Two compounds to treat HIV are headed in decidedly divergent directions, according to news released by Triangle Pharmaceuticals Inc. Friday.
The company said it plans to submit a new drug application this fall for Coviracil while at the same time terminating further development of Coactinon.
For Coviracil, the news evidences a measure of success for a drug that has seen some ups and downs with regard to its development. If the company submits the NDA, expected in the third quarter, it would become Triangle’s first product for which an NDA is submitted.
“I never speculate about what the FDA will do,” Chairman and CEO David Barry said in a conference call Friday. “Certainly, we’ll be submitting then; certainly, I would hope for a filing, but I can’t guarantee anything. But certainly the full submission . . . will be in the third quarter.”
The company originally planned to submit the NDA this quarter for Coviracil, a nucleoside reverse transcriptase inhibitor licensed from Emory University in Atlanta. The NDA was to be based on a trial called FTC-302 and another Phase III study, FTC-303. But the delay became apparent when the FDA indicated that data from the FTC-302 Phase III trial were insufficient. As a result, the company reduced its work force by 35 percent. (See BioWorld Today, Aug. 8, 2001.)
A year before, the South African Medicine Council recommended the Durham, N.C., company stop the FTC-302 trial because of concerns with liver toxicity. Instead, Triangle continued to treat existing patients without adding new ones. (See BioWorld Today, April 7, 2000.)
“The study from Africa will be included as part of the supportive data, but not as a pivotal study, as I understand it,” Barry said.
“[The FDA] continued to adhere to its position that obviously they’d look at the data from a supportive standpoint,” President and COO Chris Rallis told BioWorld Today. “But they did not consider that study to be pivotal, so that’s what led to the delayed submission, or change in plan, for the Coviracil submission.”
Before that news, Triangle began a third trial, FTC-301, a 100-site Phase III study that enrolled more than 500 patients in the U.S., Europe and Latin America.
“We completed enrollment in that in November,” Rallis said. “One of the challenges in today’s HIV drug development area is when your patient population is treatment na ve, it does take quite some time to enroll that number of patients.”
Triangle stands to receive potential reimbursement milestones from Abbott Park, Ill.-based Abbott Laboratories of up to $85 million after approval and launch of Coviracil for HIV in the U.S. and Europe.

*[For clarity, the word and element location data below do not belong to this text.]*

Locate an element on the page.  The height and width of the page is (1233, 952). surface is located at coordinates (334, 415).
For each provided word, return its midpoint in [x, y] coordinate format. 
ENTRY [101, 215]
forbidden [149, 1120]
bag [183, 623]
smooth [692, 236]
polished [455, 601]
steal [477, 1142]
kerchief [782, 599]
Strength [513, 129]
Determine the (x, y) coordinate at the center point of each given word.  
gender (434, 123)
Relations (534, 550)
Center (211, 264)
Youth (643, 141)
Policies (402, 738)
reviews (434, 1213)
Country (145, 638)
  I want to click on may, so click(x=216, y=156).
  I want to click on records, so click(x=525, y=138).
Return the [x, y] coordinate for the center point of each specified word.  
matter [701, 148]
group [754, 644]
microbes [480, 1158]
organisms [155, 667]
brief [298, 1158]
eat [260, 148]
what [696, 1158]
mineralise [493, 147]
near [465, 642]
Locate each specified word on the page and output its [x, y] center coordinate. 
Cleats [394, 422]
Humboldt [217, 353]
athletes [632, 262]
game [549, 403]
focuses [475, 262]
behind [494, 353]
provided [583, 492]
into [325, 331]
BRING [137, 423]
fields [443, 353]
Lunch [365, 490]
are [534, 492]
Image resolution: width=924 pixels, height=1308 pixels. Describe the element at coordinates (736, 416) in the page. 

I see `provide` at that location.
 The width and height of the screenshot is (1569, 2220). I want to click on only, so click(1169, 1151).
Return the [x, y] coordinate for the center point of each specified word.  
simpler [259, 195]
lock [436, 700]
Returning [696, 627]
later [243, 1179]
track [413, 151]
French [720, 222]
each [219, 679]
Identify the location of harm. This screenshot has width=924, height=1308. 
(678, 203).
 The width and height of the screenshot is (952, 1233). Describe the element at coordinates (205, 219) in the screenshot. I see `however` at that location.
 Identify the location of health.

“We’re optimistic about the commercial potential of Coviracil,” Rallis said.
Currently, a pivotal trial is ongoing in the treatment of hepatitis B infection with the candidate, with a second study on the way.
“We are in a Phase III study with hepatitis,” Barry said. “We hope to have more of an update in our quarterly earnings report, which should come out in the first half of February.”
Regarding Coactinon, the company recently completed a planned interim analysis of 24-week data from study MKC-401. Although interim analysis results did not trigger predefined criteria for stopping the study, data indicated that Coactinon was not performing as well as its comparator drug, abacavir, across the full study population.
The expanded trial began in 2000, aimed at using a lower dose of Coactinon (500 mg twice daily vs. 750 mg twice daily).
“As do all drug candidates, it had its set of challenges, including some metabolism issues,” Rallis said. “As this 24-week interim analysis indicated, the equivalence to abacavir was not being demonstrated and the trend of the data was not going in the right direction.”
Therefore, Triangle elected to discontinue development of Coactinon and allocate the company’s personnel and other resources to more promising drug candidates.
“It’s not a point you want to reach with regard to the development of any drug product,” Rallis said, “but fortunately we have Coviracil, amdoxovir and clevudine, which are all in the clinic and about which we’re very enthusiastic.”
The company plans to begin several Phase II trials in HIV for amdoxovir (DAPD) this year. Clevudine (L-FMAU) is in an ongoing Phase I/II study for the treatment of hepatitis B infection, and a Phase II program is planned to begin this year.
Triangle stands to receive additional potential milestones of up to $35 million upon obtaining regulatory approvals of amdoxovir and clevudine in the U.S.
As part of a 1999 agreement, Triangle and Abbott have joint rights to commercialize Coviracil, amdoxovir and clevudine in the U.S. Outside the U.S., Abbott would have exclusive commercialization rights for these drug candidates.
Triangle’s stock (NASDAQ:VIRS) fell 27 cents Friday to close at $3.73.